Review: "Red" a colorful look at abstract painter Mark Rothko

Published: October 26, 2012 

Editor's note: James M. Kadra provided this review at the request of the South Carolina Repertory Co.

'A painting lives in the eye of the viewer," observes the abstract painter Mark Rothko in the South Carolina Repertory Company's current production of John Logan's "Red."

A play lives in the minds of the audience. Some are quickly forgotten, but a special few remain in memory. Such is the case with this interpretation of a serious, yet humorous, Tony Award-winning script.

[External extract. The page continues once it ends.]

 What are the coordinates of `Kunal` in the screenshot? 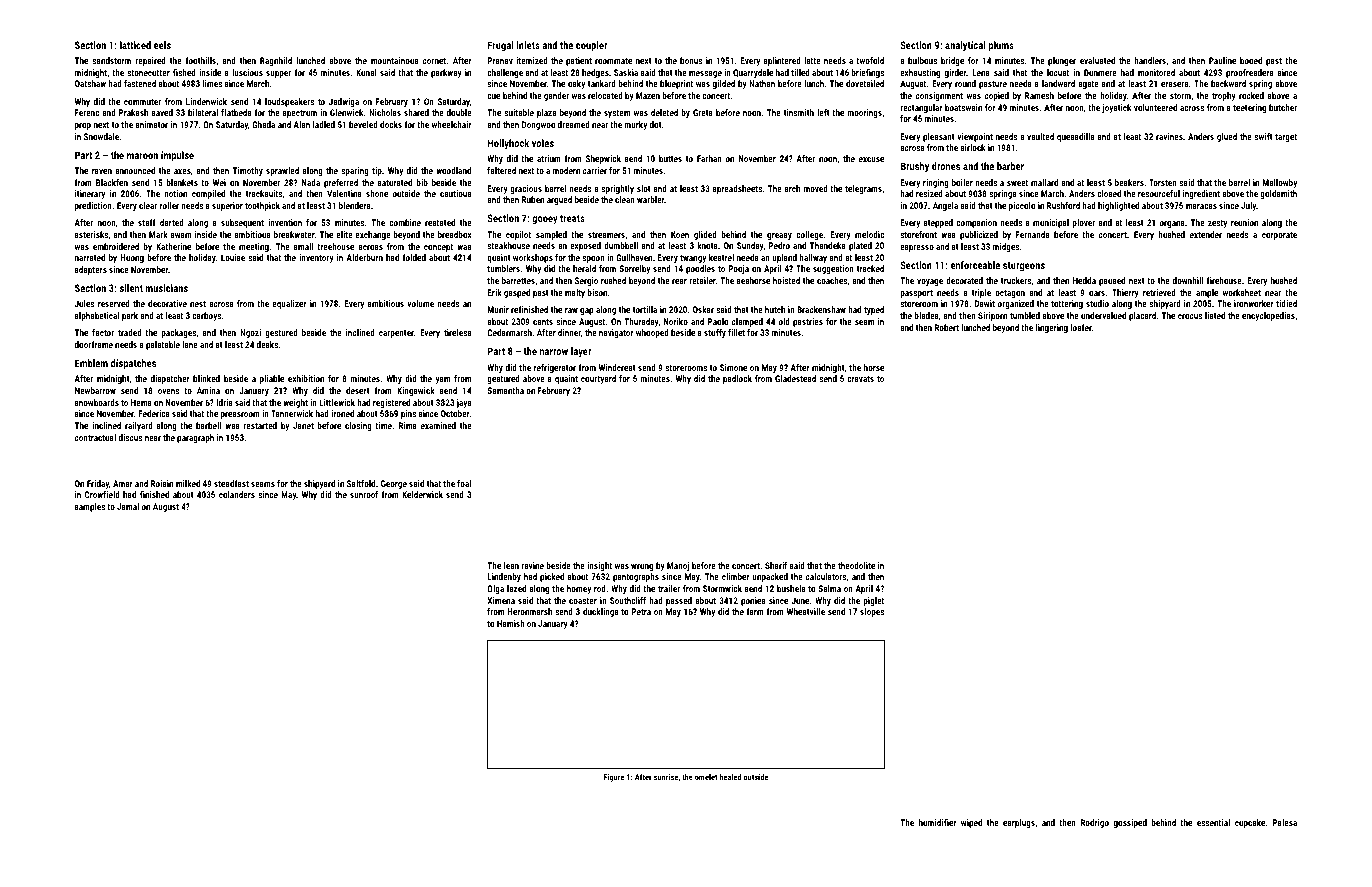 It's located at (366, 72).
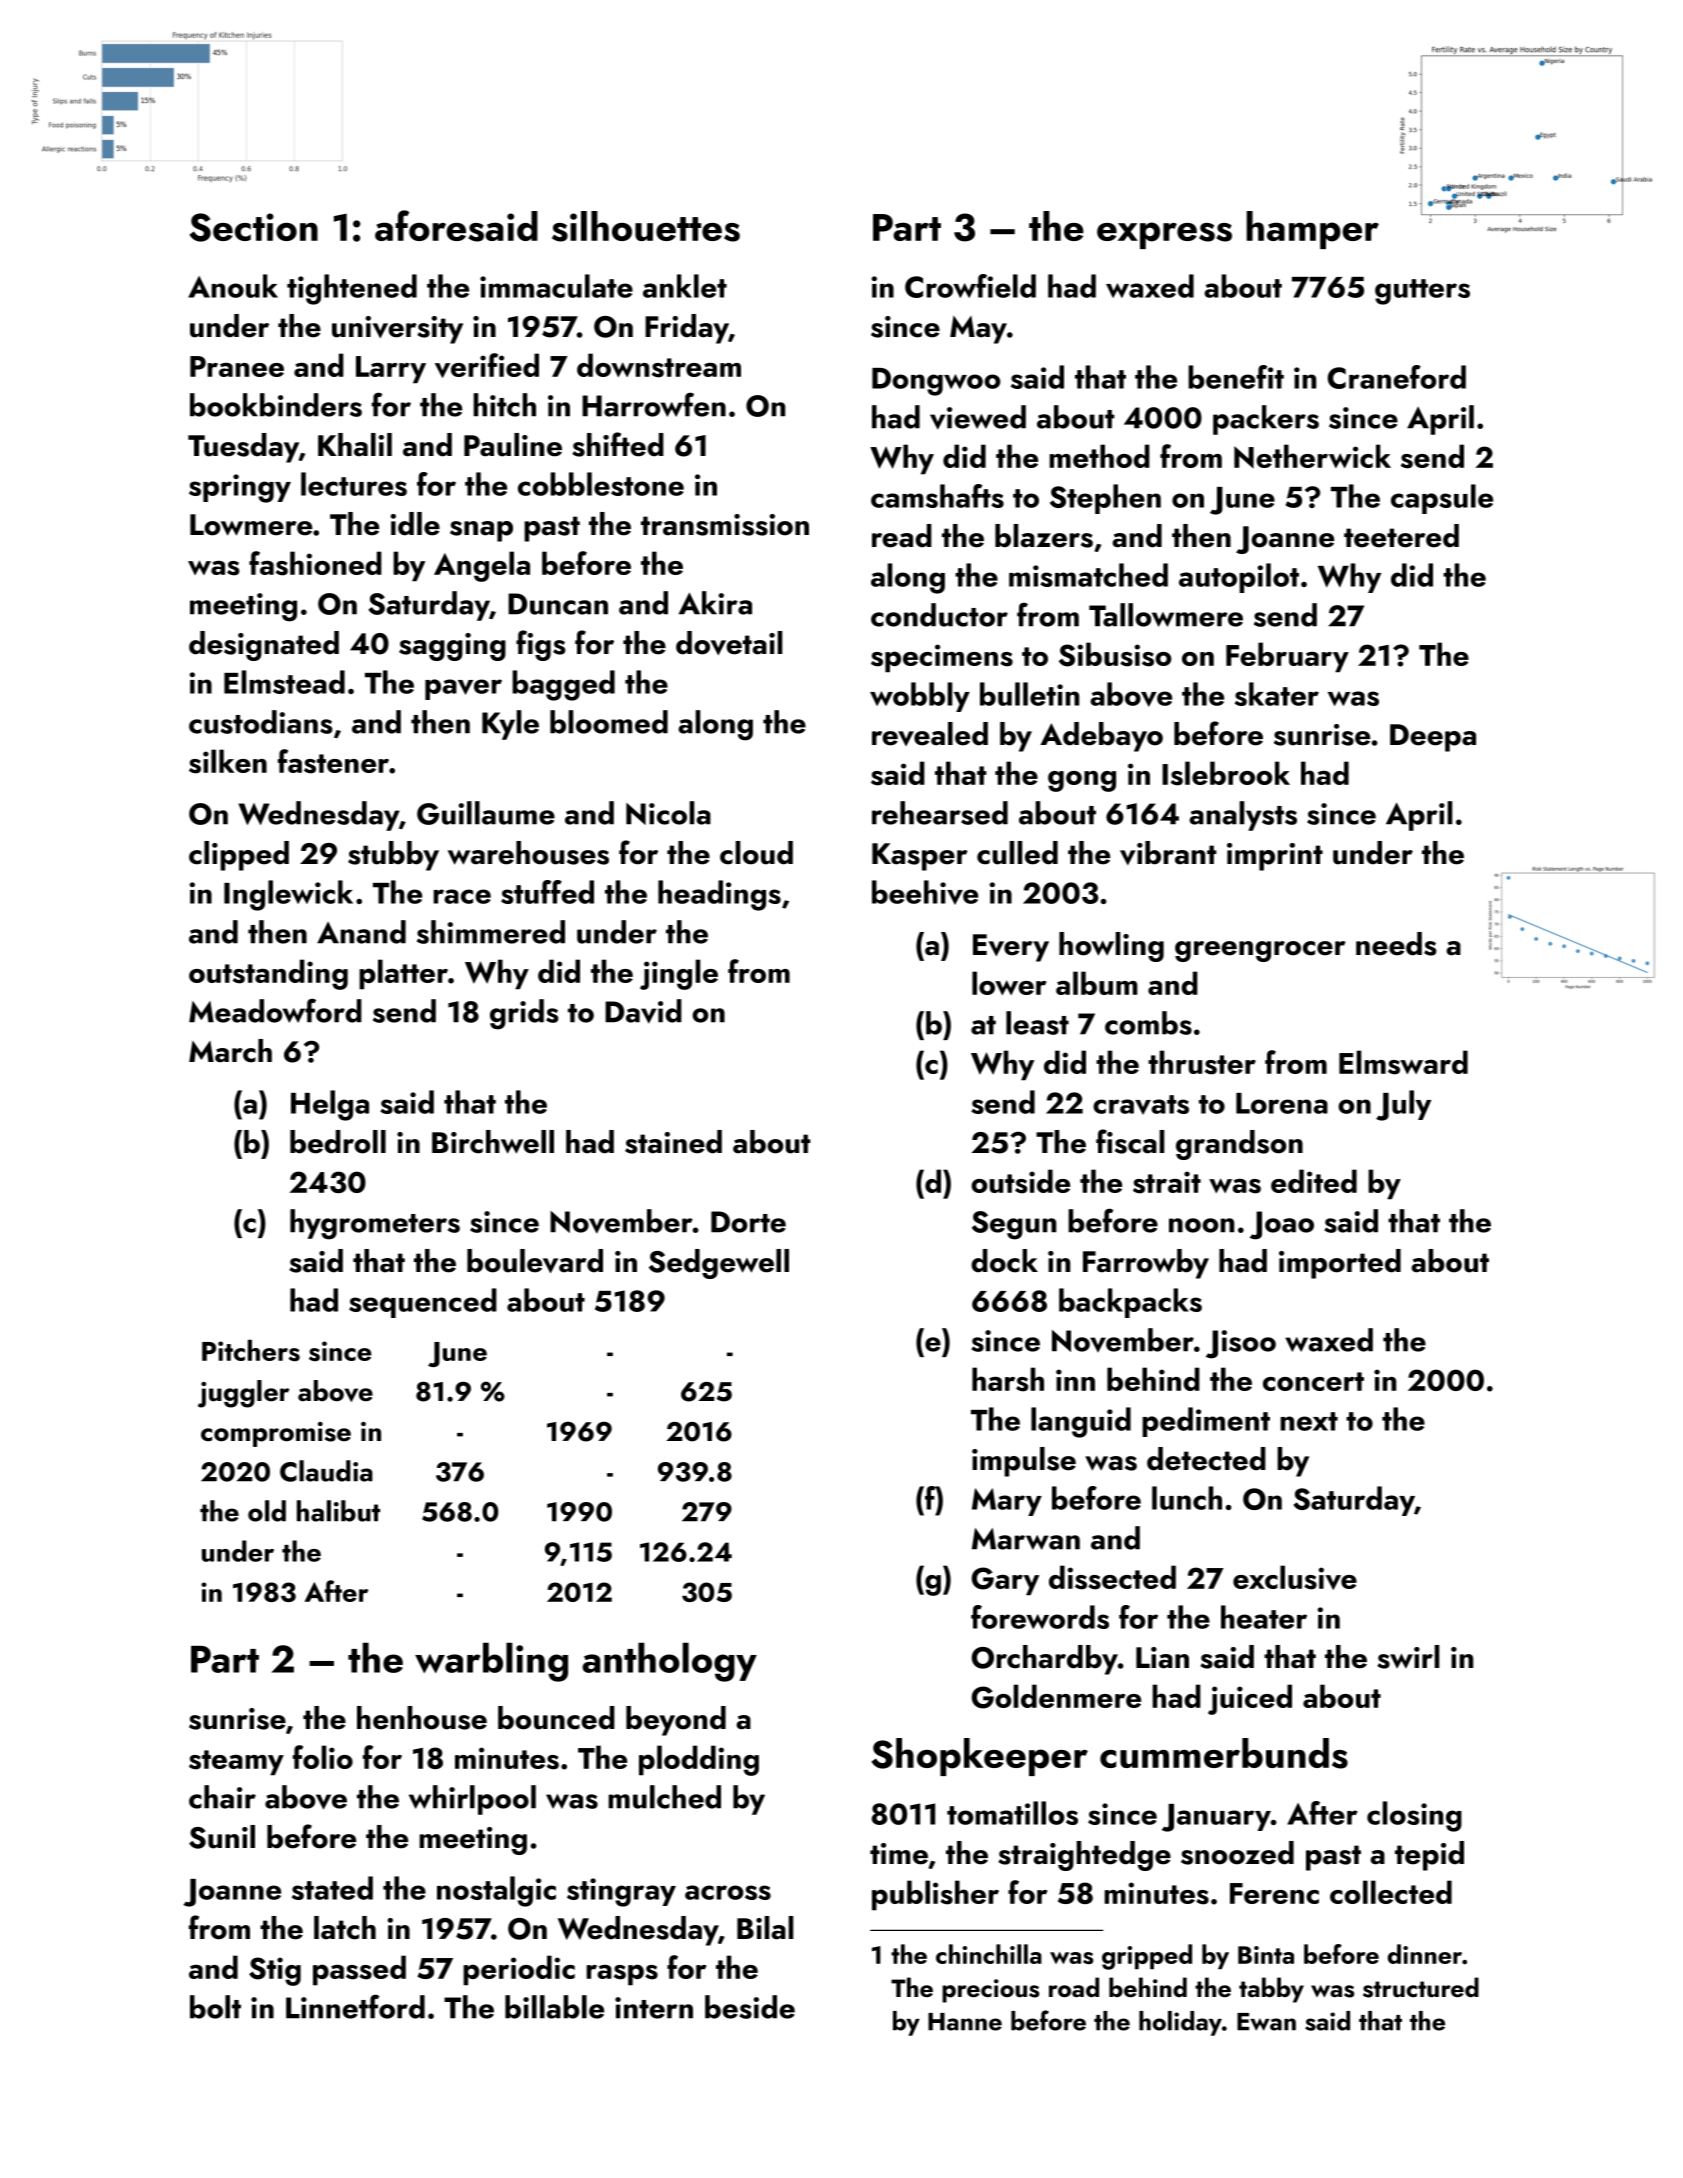 The height and width of the page is (2178, 1683). I want to click on Guillaume, so click(486, 813).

Logan paints a picture with words that is capable of engaging an audience with its witty, yet serenely emotional look at life, at art, at intelligence, through the medium of color.

Thus the title: "Red."

The growing conflict between the painter (played with startling assurance and gentle insight by David Sitler) and his helper, Ken (the sensitive and captivating Matt Mundy) provides us with an evening of truly unusual emotional fulfillment.

"Red," first brought to SCRC's attention by patrons of the theater, uses a rhythmic flow of the words to establish how colors create magic.

Director Chip Egan surely spent hours reading, thinking and wondering about Rothko's exhortation to "allow the colors their grandeur in silence."

Red: The color of poppies and strawberries and blood; the color of life and death.